As European leaders argue about how to deal with the migrants landing on the continent's shores, those who were hoping to head north from Italy are finding they are stranded. Megan Williams reports from Rome.
In a dusty patch of land behind Rome's freshly renovated Tiburtina train station, a forklift clears the ground of brush, making more room for more tents in what is has to be one of the most incongruous sites for a refugee camp: the heart of large, prosperous European city. As workers move about, young boys kick around a football while other migrants listlessly wait on cots and plastic chairs in front of tents.
Volunteer Daniele Aloisi, 23, stands outside a Red Cross volunteer tent, greeting exhausted migrants, most from Eritrea, Sudan and Somalia, who straggle into the camp with medical problems.
"Most of them want to head north, but with the border closed, they can't now," he says.

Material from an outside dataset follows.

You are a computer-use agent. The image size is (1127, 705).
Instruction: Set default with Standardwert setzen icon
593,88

In a move that's part of a wider European Union dispute over who should take the migrants in,France has shut its borders to them. A meeting of EU ministers in Luxemburg failed to produce an agreement over an Italian plan to distribute asylum seekers more equally across all 28 EU states. That led Prime Minister Matteo Renzi to threaten that Italy will issue travel permits to all migrants rescued at sea - a provocation likely too explosive to be carried out - and to deep frustration and anguish on the part of the migrants stranded in Italy.

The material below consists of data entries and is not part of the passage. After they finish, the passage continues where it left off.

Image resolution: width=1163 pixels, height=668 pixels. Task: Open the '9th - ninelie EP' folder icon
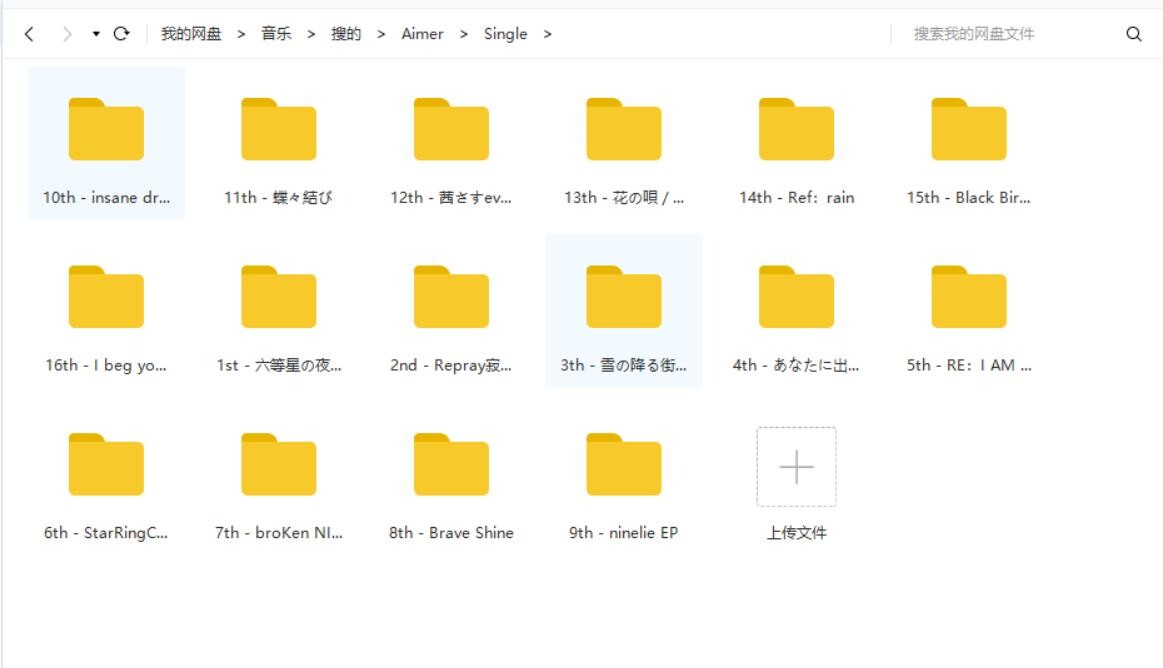coord(623,463)
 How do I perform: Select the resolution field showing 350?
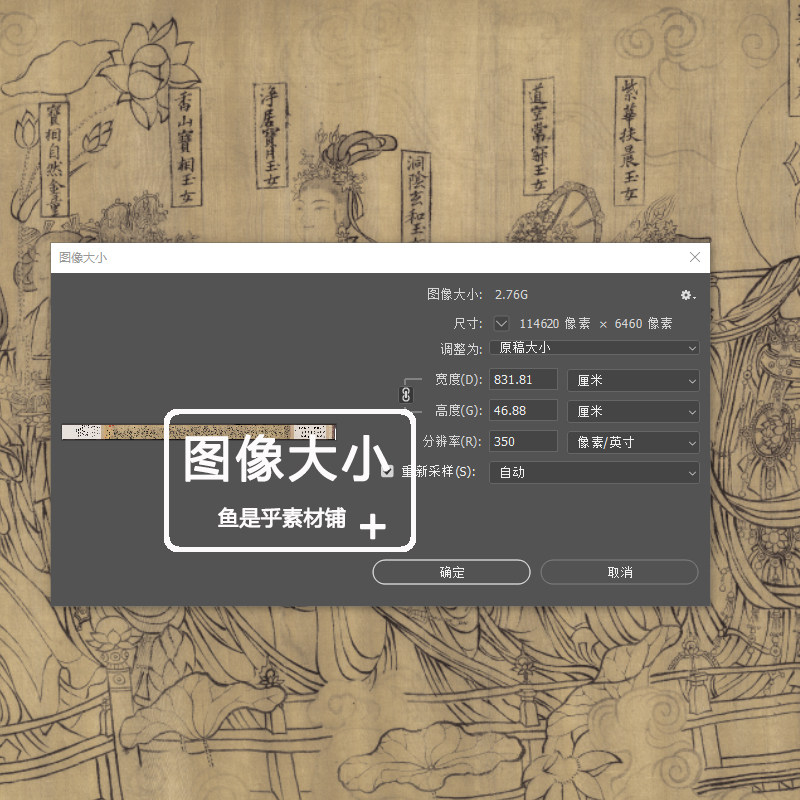[523, 442]
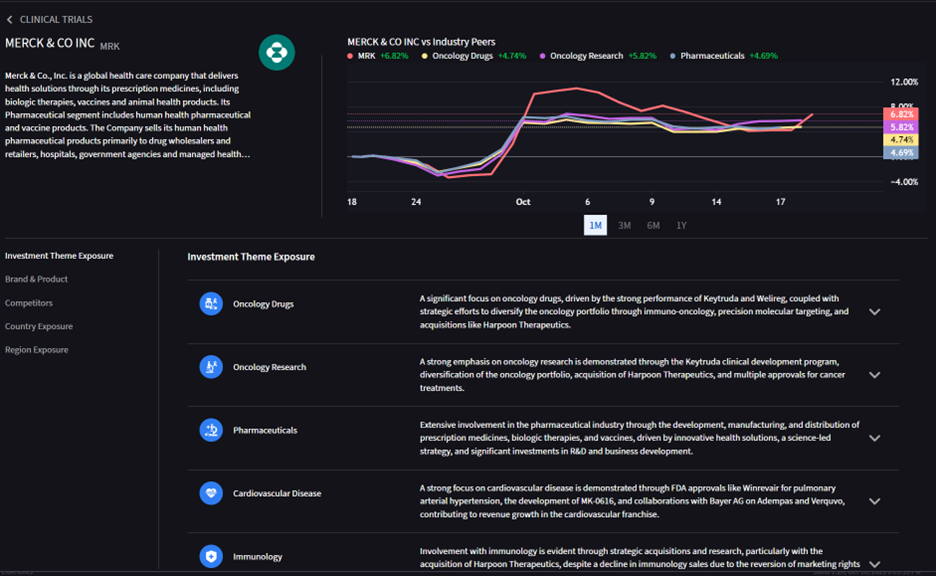Select the Oncology Research theme icon

tap(211, 367)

Inside the huge, sleek Tiburtina station, small groups of lost-looking teenaged boys wander about. When approached, they shake their heads, indicating they don't want to talk or have their photos taken. Most fear revealing their identity - and having fingerprints taken - lest it link their entry point into Europe to Italy, where they don't want to stay.
One tall, painfully thin 20-year-old Eritrean with wide-spaced white teeth does agree to talk, though not to give his name or pose for a photo.

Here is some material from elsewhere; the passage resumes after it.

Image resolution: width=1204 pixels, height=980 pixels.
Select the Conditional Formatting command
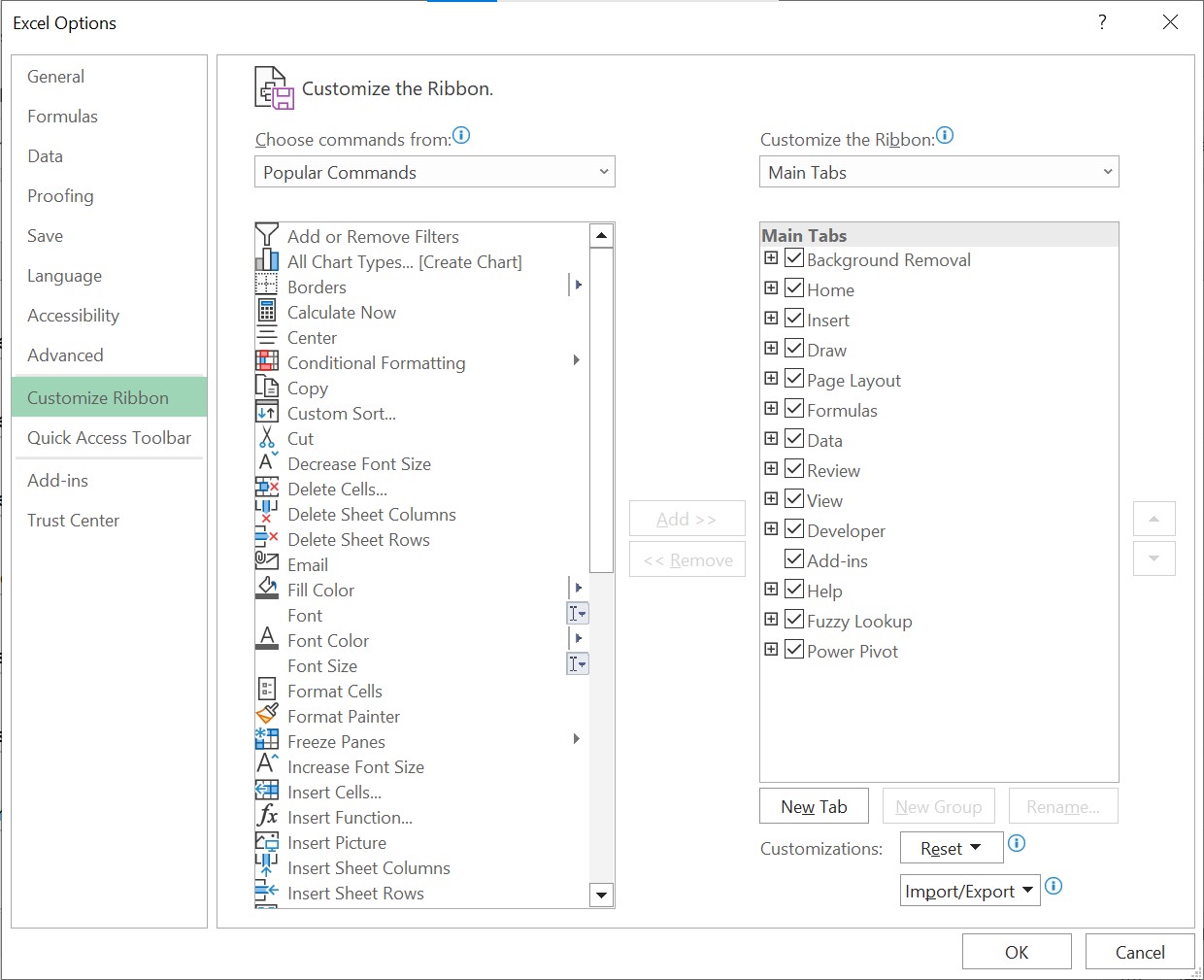376,362
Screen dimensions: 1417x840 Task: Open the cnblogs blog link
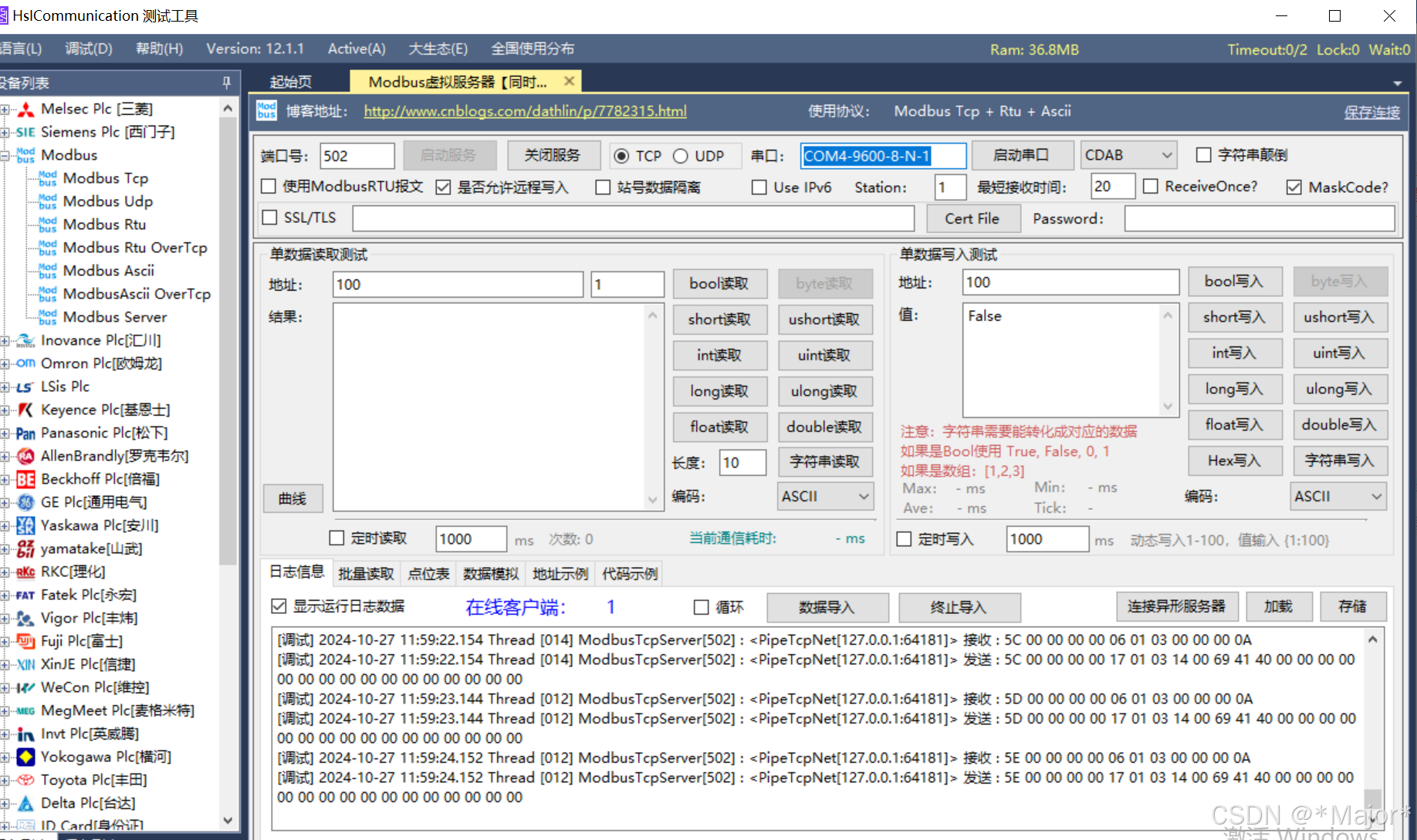[525, 110]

"I don't want risk any trouble after everything …" he says, nervously glancing around. He tells me he travelled overland from Eritrea to Libya, where he was shut up in a compound outside of Tripoli with hundreds of other migrants. He was forced to stay there until his family was able to send $2,100 (1,850 euros) to smugglers for a spot on a boat to Italy. He and fellow passengers were at sea for 15 hours before Italian rescuers arrived and took them to Agrigento in Sicily. He's now waiting to reach his mother in Sweden.
No way out
In front of the station, the sidewalks are dotted with more young men crouched on scraps of cardboard. One, a welder named Razade from Eritrea who crossed to Italy on a rubber dinghy last week, says he's afraid to venture far.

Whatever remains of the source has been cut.